Activity: Could you retype only the lines from the one containing "View our troubleshooting documentation link" through the final line of the entries, both included, skipping any images?

(Items from a data source)
++++

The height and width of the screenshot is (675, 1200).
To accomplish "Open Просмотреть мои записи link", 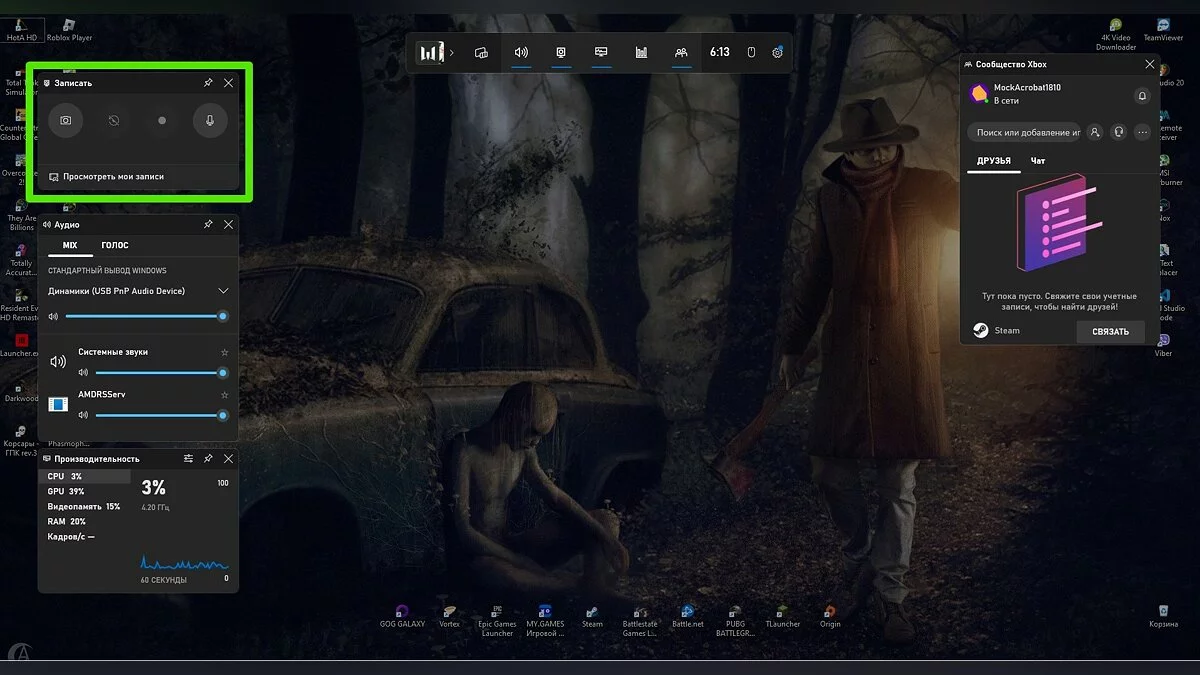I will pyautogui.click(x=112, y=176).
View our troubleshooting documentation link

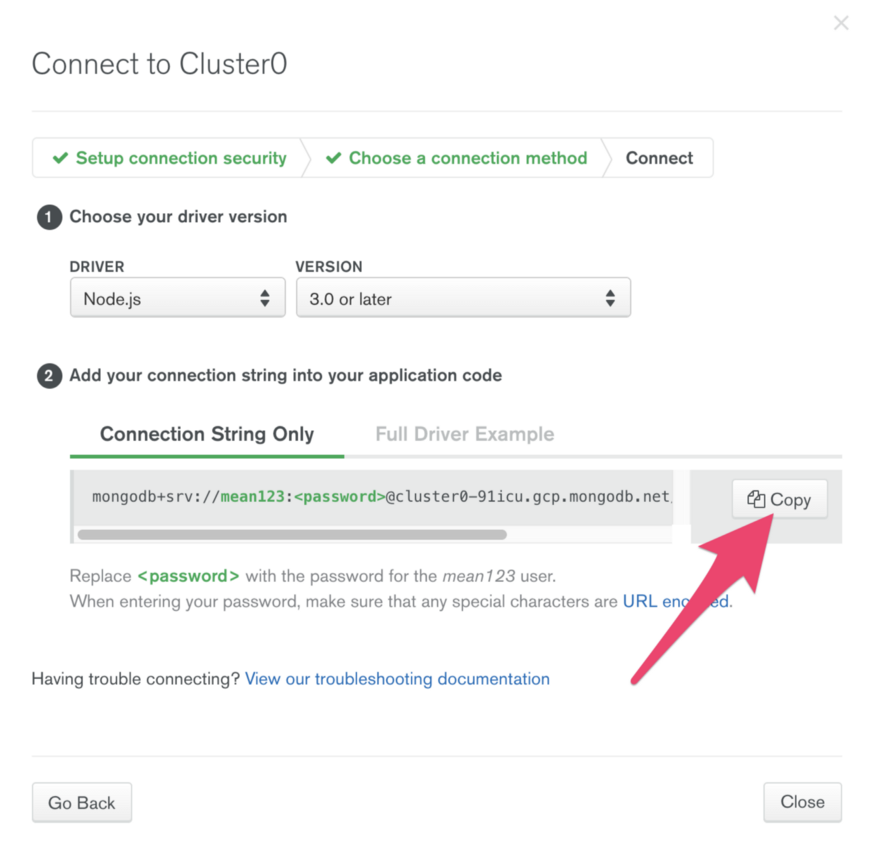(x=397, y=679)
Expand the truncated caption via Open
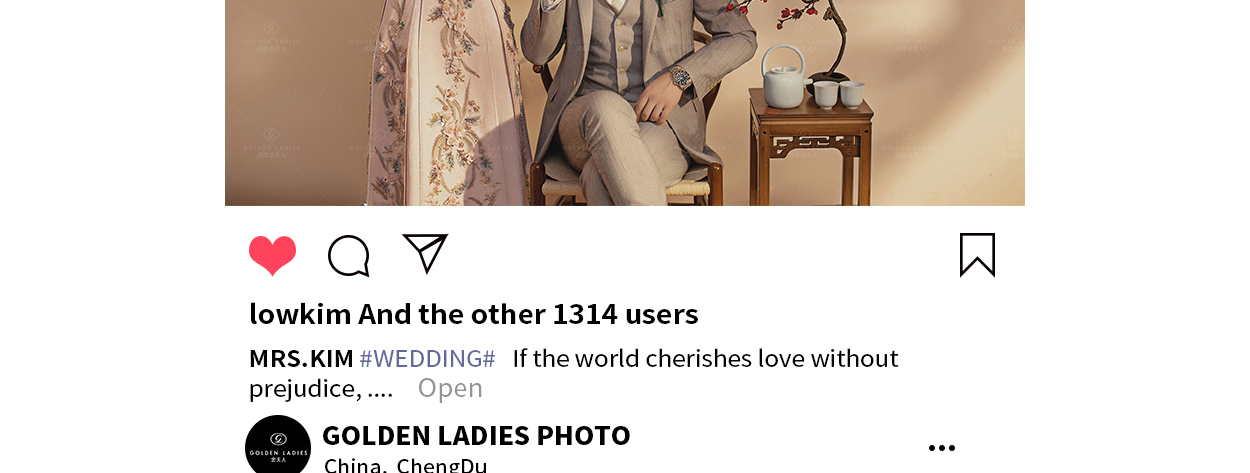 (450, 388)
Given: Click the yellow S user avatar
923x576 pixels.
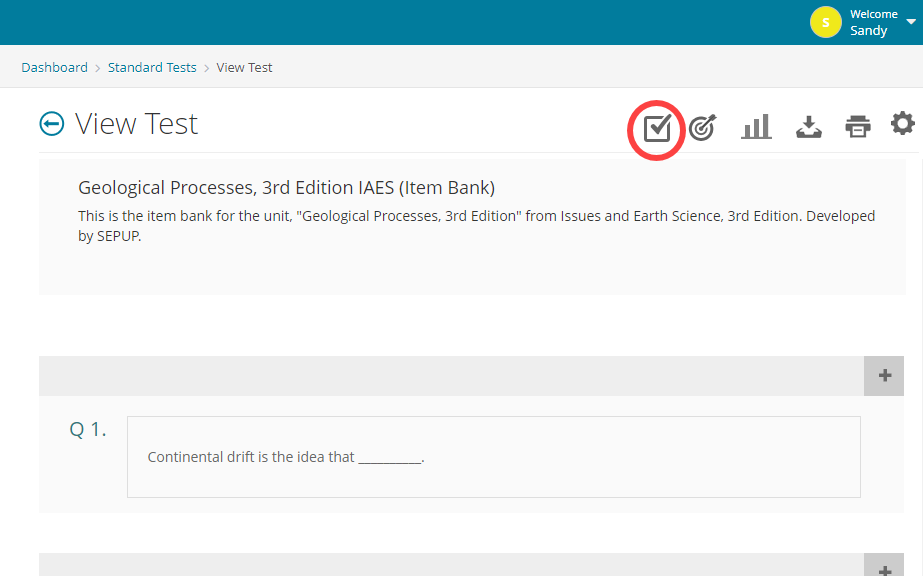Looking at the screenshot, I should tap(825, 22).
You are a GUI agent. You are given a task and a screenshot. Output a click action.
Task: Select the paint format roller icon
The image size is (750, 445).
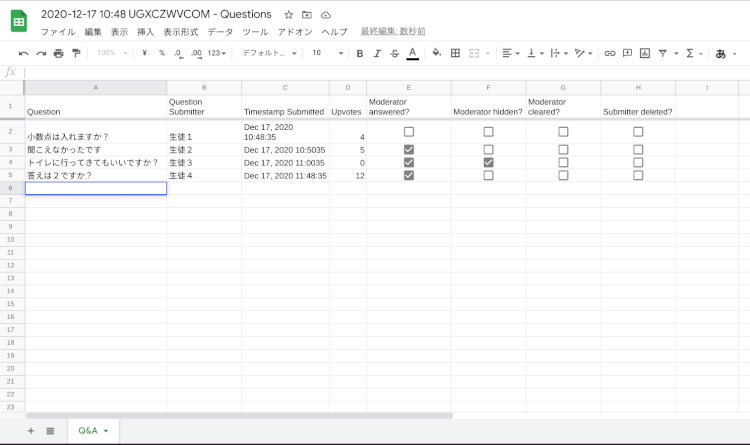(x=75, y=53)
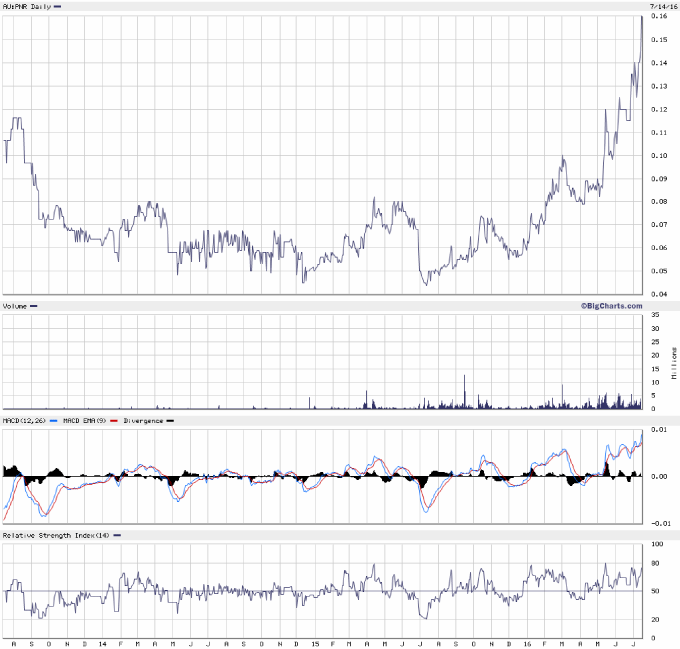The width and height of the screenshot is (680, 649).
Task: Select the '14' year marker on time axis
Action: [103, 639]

++++

Output:
View our troubleshooting documentation link

(x=397, y=679)
Expand the truncated caption via Open
 (450, 388)
Given: Click the yellow S user avatar
923x576 pixels.
Looking at the screenshot, I should tap(825, 22).
You are a GUI agent. You are given a task and a screenshot. Output a click action.
Task: Select the paint format roller icon
The image size is (750, 445).
(x=75, y=53)
The width and height of the screenshot is (680, 649).
Task: Select the '14' year marker on time axis
Action: [103, 639]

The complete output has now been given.